GEGEVEN TEKST:
------------

De netten moeten volgens de MSC-richtlijnen voorzien zijn van mazen van 120 millimeter in plaats van 80 of 100 millimeter. De Boer: „Door die grote maaswijdte worden we nu aangemerkt als kabeljauwvisser, terwijl wij echter duurzaam vissen op schol. Net als de kabeljauwvissers mogen we als beloning maar 80 dagen de zee op. De niet-gecertificeerde boomkorvissers krijgen 200 dagen toebedeeld.”
Om toch zijn quotum vol te kunnen vissen, koopt De Boer extra visserijdagen in van ‘divanvissers’, gepensioneerde vissers met een visquotum. „We zijn nu echter op het punt aangeland dat MSC ons geld gaat kosten. En dat kan de bedoeling toch niet zijn?”
CDA-Kamerlid Koppejan herkende het probleem dat duurzame visserij niet spoort met de Europese regelgeving. Hij zou graag zien dat de regels voor de visserij per sector apart worden vastgelegd. Duurzame scholvissers als De Boer zouden dan niet meer onder de regelgeving voor kabeljauwvissers vallen. Hij beloofde het aan te kaarten bij zowel staatssecretaris Bleker van Visserij als bij zijn collega Van Nistelrooij van het Europese Parlement.

------------

GEGEVENSBLOK:
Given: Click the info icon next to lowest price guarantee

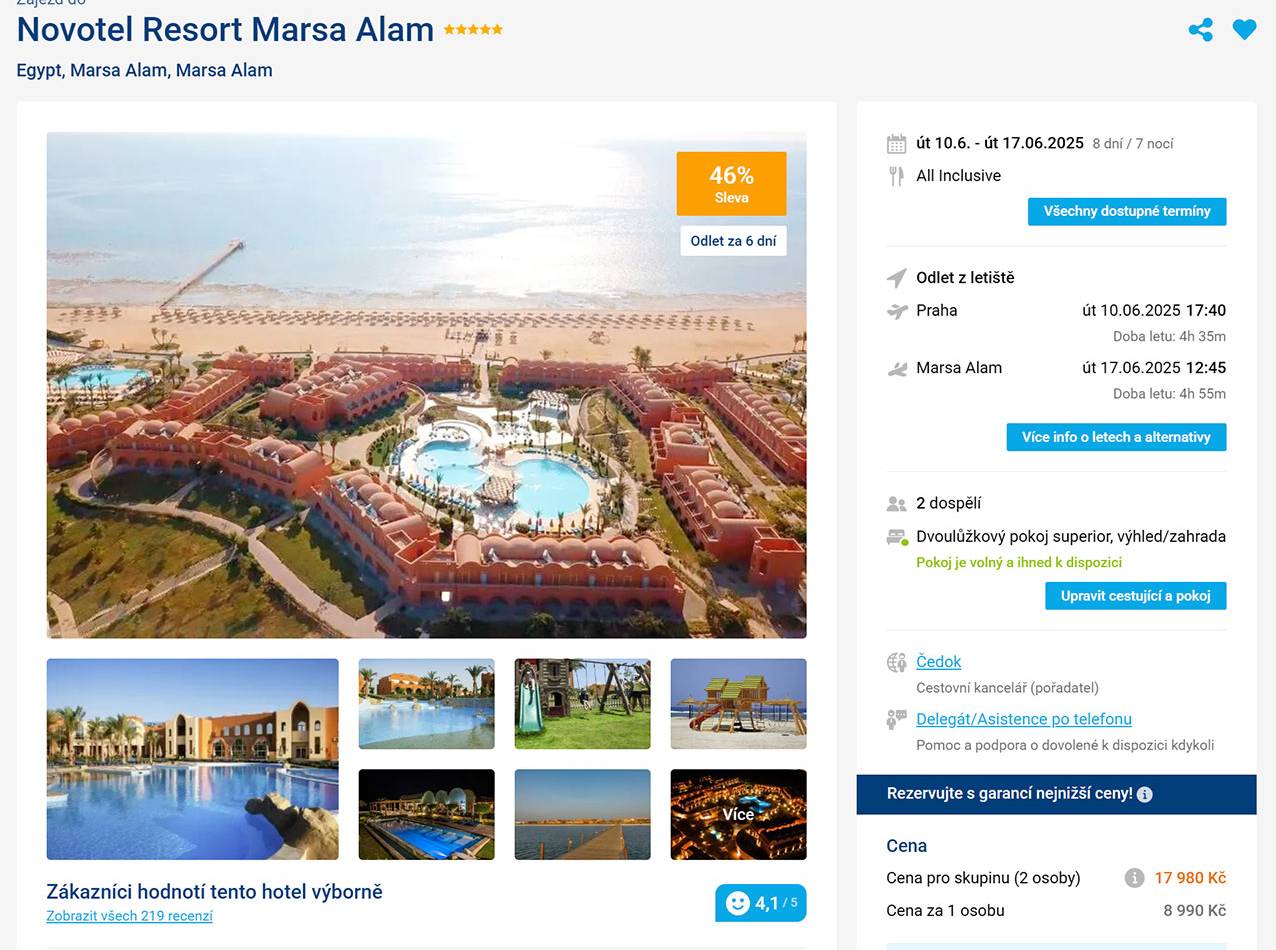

------------

OPDRACHT: Noem alle personen die in de tekst over de scholvisserij bij naam voorkomen. De regels vormen materiaal dat los staat van de tekst over de scholvisserij.

OPGELOSTE OPGAVE: De Boer, Koppejan, Bleker en Van Nistelrooij.